On top of this, we acknowledge that Web and communication technologies are inherently political and can be used to cause harm, against the intent of the original creators. We recognise power imbalances already endemic in the tech industry, and in Social Web systems in mainstream use. With that in mind, we do not welcome participation (however polite) by contributors to projects which are designed or primarily used for:
oppression, or encouraging oppression, of vulnerable people or minority groups.
planning, encouragement of or inciting violence against vulnerable people.
promoting fascism, nazism or other authoritarian systems and practices.
perpetuating, promoting, or enacting systematic injustices, such as racism, sexism, homophobia, transphobia.
We are vigilant for the use of imagery, language and dogwhistles related to such behaviours. We reserve the right to exclude projects which tolerate such behaviours within their communities, or have not made a good faith effort to discourage such behaviours.
The intent of this policy is not to exclude wholesale any developers involved with projects or communities who unknowingly interact with bad actors, or who are struggling to or unable to eliminate behavior that goes against this policy in their wider communities. Similarly, we do not expect developers of open source projects to be responsible for every installation or fork of their codebase and will of course take the realities of this into account when making any moderation decisions.
SocialCG chairs and forum administrators may use their discretion to remove posts or suspend user accounts. SocialCG chairs may similarly refuse access to or remove individuals from virtual meetings.
Active stage
The policy is now active, from 2021-02-18T23:00:00Z.
Policy Details
Details
It does concern you!
Following intense discussion during the proposal phase@rhiaro updated the Policy to make it clear we are not trying to place unreasonable burdens on developers or other participants in open source communities who can’t be held responsible for actions of wider communities or other users of their projects.
The policy above is destined to anyone willing to become a member of the SocialHub community, and applied here to @trust_level_1 – a group you’re automatically part of when you spend a few minutes reading around…
Here’s how it plays…
Once you’re in this group, you will receive a weekly reminder until you accept or refuse the policy.
You can simply click the “I agree to abide by these rules” button to accept the policy. If you want to refuse the policy, you first have to click the same button, and then the “I disagree and will go elsewhere” button.
Accounts with no policy agreement or with disagreement will be suspended indefinitely.
Accounts who do not abide by these rules will be removed as well.
I agree with almost all of this, but this part is very unclear and vague: “promoting […] authoritarian systems and practices”. What is your definition of “authoritarian” here? The interpretation might be very different depending on who you ask, even including any state government according to some anarchists.

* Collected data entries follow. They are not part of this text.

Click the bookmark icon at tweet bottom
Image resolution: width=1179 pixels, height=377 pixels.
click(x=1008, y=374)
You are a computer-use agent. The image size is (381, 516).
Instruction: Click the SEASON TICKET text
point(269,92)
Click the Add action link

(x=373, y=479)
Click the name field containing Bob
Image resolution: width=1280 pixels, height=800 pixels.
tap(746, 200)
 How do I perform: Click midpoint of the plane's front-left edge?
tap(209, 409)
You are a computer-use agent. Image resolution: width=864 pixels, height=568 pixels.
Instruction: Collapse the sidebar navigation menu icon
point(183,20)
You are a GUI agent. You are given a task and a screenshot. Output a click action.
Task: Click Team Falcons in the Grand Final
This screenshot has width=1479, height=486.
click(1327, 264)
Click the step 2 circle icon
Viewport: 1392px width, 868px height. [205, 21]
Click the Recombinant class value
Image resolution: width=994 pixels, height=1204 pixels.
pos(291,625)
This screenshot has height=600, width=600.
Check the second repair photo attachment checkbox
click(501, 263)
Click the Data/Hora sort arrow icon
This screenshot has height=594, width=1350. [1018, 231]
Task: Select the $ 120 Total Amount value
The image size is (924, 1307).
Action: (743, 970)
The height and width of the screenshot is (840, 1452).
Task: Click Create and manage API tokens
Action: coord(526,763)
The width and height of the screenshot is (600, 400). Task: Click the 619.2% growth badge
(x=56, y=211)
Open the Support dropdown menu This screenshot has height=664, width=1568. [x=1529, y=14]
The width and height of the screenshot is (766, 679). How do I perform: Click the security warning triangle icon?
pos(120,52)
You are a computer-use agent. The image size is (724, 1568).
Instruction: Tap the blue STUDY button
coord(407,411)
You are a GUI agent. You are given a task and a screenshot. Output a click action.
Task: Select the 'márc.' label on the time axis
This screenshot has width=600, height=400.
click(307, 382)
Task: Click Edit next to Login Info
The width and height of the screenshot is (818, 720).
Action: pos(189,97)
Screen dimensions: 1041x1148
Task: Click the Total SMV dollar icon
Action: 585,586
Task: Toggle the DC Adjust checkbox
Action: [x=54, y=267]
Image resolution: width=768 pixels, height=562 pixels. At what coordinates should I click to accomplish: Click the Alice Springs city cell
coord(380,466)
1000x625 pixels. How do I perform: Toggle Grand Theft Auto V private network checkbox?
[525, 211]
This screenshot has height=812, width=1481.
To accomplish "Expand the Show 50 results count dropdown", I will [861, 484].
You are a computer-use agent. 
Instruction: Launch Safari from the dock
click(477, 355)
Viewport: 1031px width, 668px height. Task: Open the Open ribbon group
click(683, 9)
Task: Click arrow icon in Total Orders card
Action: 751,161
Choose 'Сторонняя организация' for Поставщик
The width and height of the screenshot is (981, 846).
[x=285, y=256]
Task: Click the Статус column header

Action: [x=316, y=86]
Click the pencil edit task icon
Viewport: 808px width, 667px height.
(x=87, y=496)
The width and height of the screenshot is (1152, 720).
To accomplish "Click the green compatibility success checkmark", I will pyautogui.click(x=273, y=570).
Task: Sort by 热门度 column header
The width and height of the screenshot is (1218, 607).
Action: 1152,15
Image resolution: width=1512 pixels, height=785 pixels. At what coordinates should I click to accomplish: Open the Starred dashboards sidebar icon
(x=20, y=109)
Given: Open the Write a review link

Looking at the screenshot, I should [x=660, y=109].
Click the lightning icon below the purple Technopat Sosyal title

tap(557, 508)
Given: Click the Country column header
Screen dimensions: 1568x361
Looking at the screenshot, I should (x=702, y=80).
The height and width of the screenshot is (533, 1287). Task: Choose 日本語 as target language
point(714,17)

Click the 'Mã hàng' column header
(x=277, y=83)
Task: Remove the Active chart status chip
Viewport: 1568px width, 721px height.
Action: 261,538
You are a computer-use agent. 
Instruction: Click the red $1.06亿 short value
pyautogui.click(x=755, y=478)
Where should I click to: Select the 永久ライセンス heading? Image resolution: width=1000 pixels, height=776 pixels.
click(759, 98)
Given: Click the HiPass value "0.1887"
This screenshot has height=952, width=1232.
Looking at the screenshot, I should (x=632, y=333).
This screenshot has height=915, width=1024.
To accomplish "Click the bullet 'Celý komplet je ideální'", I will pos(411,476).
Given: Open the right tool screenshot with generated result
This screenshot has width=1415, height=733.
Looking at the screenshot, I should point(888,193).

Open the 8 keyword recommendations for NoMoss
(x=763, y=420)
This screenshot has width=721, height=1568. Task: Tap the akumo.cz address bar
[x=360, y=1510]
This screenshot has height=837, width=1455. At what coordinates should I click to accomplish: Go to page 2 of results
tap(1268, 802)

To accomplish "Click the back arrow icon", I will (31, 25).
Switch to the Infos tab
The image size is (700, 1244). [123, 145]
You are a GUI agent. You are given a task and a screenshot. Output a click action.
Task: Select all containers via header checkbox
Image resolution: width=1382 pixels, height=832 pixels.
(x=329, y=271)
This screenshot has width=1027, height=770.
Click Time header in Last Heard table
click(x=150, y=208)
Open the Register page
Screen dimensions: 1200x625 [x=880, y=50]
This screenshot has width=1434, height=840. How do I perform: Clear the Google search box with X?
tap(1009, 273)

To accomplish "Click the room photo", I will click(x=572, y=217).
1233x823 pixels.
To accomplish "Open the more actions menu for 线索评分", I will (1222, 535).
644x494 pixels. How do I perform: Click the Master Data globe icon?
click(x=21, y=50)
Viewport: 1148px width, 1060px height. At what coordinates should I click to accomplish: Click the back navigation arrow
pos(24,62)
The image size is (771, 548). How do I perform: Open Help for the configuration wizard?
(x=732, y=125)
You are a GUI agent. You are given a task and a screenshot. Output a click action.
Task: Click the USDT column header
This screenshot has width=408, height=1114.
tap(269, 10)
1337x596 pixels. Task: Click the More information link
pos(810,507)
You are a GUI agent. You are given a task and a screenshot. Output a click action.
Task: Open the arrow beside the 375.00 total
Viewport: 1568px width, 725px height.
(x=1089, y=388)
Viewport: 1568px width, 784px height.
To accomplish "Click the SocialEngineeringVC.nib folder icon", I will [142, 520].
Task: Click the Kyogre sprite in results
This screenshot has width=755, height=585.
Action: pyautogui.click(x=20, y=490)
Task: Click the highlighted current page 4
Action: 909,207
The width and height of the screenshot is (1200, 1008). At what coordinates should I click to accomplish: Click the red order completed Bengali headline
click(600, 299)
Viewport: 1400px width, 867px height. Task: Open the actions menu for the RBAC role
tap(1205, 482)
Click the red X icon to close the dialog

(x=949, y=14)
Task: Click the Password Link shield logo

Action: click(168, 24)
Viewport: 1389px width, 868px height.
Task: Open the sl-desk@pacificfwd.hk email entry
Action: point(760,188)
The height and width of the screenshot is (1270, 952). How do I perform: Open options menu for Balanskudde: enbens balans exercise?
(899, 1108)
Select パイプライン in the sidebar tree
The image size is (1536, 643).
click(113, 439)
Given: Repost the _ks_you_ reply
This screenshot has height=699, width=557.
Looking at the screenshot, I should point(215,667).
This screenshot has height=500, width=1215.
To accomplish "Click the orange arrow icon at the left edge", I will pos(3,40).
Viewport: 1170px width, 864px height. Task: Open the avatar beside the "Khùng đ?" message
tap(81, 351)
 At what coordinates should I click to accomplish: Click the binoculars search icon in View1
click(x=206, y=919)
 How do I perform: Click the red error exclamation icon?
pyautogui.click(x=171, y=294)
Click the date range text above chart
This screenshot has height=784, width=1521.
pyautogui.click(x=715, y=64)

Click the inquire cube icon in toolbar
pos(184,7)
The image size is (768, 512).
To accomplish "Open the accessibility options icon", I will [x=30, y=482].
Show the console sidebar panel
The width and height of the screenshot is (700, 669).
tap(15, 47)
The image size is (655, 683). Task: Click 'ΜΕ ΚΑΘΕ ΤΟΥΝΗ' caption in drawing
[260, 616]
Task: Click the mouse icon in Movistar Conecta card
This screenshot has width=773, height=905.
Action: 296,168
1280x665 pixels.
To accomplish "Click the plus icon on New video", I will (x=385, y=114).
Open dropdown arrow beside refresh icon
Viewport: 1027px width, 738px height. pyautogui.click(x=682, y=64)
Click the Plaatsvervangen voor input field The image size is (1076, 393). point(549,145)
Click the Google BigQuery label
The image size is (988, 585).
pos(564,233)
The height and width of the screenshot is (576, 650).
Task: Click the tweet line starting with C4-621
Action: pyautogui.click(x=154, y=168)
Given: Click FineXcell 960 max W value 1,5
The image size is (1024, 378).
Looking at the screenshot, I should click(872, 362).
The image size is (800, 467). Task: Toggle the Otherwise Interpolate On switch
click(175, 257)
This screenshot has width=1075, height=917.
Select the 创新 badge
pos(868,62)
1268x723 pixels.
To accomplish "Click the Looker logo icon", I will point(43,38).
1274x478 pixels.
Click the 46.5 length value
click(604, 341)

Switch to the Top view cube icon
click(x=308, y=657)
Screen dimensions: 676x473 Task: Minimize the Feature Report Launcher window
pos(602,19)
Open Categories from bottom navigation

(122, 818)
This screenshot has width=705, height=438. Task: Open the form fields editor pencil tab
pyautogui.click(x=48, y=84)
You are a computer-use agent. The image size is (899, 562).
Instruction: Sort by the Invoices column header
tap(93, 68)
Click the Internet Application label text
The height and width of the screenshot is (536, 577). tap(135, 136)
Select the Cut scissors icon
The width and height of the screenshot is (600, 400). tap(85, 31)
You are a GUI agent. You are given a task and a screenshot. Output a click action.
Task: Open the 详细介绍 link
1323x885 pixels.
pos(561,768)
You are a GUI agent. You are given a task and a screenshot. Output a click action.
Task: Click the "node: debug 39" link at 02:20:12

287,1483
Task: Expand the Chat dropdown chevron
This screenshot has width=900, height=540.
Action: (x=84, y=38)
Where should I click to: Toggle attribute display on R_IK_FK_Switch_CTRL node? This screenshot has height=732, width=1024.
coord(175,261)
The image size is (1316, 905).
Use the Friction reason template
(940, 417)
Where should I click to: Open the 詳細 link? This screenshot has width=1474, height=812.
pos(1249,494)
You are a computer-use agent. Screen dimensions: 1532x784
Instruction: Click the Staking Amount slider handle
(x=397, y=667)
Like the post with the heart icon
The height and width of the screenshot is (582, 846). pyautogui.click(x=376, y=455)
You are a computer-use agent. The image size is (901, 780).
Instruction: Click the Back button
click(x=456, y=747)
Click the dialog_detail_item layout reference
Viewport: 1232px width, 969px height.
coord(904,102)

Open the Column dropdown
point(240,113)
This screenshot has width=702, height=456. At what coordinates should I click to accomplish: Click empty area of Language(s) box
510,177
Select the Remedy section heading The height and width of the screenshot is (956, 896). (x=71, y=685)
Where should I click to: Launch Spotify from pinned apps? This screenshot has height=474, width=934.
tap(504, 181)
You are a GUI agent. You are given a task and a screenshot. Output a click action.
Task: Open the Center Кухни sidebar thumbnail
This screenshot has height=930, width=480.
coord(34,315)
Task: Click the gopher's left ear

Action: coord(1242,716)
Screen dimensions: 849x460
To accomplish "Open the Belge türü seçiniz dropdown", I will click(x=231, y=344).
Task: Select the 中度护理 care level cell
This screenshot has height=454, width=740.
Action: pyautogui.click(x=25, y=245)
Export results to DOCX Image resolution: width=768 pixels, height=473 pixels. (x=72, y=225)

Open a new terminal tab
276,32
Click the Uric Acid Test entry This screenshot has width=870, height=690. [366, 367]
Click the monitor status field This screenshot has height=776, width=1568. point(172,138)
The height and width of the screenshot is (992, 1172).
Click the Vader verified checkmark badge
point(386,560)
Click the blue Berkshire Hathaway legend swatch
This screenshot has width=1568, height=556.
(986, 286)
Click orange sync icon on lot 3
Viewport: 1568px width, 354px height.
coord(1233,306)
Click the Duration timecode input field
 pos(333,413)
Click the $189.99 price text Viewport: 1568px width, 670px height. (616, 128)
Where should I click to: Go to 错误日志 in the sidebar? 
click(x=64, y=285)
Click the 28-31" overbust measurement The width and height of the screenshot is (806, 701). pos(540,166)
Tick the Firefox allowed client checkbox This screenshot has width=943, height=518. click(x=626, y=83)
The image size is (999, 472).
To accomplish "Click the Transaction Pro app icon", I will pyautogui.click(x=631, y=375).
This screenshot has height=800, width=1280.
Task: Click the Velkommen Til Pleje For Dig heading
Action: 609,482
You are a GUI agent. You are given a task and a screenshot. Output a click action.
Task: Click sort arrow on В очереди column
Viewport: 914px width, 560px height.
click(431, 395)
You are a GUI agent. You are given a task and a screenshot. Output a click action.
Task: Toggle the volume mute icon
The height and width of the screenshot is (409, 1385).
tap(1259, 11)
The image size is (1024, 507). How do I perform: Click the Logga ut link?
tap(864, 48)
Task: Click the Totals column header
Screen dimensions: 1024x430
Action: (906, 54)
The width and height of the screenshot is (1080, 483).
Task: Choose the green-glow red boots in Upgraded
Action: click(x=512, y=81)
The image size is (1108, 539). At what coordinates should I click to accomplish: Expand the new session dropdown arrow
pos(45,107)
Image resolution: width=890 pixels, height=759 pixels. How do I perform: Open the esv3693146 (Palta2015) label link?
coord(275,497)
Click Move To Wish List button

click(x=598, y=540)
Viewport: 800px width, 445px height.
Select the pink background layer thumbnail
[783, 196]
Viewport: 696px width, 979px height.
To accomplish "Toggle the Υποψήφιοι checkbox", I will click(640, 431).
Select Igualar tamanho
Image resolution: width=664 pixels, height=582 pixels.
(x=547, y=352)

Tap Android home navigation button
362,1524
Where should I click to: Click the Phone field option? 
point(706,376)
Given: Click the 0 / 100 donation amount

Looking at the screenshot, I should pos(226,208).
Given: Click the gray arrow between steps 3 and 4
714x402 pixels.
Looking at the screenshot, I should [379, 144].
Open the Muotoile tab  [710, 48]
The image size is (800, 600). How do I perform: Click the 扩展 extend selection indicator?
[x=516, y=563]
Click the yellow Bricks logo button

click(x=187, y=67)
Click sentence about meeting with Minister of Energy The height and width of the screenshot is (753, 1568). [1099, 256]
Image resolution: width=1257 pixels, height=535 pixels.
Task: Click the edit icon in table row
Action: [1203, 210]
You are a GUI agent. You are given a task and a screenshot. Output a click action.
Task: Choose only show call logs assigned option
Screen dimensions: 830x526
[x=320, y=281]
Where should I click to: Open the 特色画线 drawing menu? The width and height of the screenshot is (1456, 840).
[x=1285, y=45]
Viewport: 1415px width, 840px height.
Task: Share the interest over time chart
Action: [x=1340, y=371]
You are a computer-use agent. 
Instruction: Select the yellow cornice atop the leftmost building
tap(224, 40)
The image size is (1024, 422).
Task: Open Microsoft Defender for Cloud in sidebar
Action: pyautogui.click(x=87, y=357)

Edit: I also found this sentence very complicated, and had to read the previous discussion to understand what it means. I believe it could be rewritten in a clearer way, by splitting it into two or more sentences. “With that in mind, we do not welcome participation (however polite) by contributors to projects which are designed or primarily used for…”
Edit: I agreed to the statement because it keeps bugging me and I dont plan to talk about politics on here anyway. Still I would be curious about a reply to my doubts.
This wording is certainly redundant, but it’s very specific and explicit. Many people won’t read the same whether the word is said or not. Best proof is that masculine violence against women or racism are still rampant. You have to state things to make them visible. (BTW, the wording is not mine.)
I suppose that the SWIG rules follow the W3C Code of Ethics and Professional Conduct which is mentioned as the basis and common ground for the policy set forth here. As you can read, the people who drafted the SocialHub Community Values Policy thought these were not enough. So I’m wondering, why do you think the W3C CEPC is enough? And why do you think the rules on top of it are unnecessary or otherwise undesirable? When people oppose something, I like them to be clear about why they do it, as it clarifies for others what kind of philosophy or power relations are underlying such decisions.
What do you mean @indieterminacy? We never enforced the policy because given the number of people who do not care at all accepting it, it would collapse the community. But if something happens, the @well-being.team is ready to enforce it, I hope.
It’s interesting to see the balance of fail and success in this openweb project/community in the small picture we secede in the big picture we fail, a recurring #geekproblem. How to care about this is something we don’t think about much. Maybe this should be a part of our SocialHub Community Values, how can we embedded something like this, is it even possible.
We used to call this “netiquette” for the #fluffy side, and it existed in meany “spiky” tech projects but was never codified, maybe this might be a good problem to try and solve?
@hamishcampbell there will always be some (small/big) group of people who will say sth along the lines of: “this is stupid/wrong/tyrany/whatever” just because someone else has done something that (should be serving) common goal.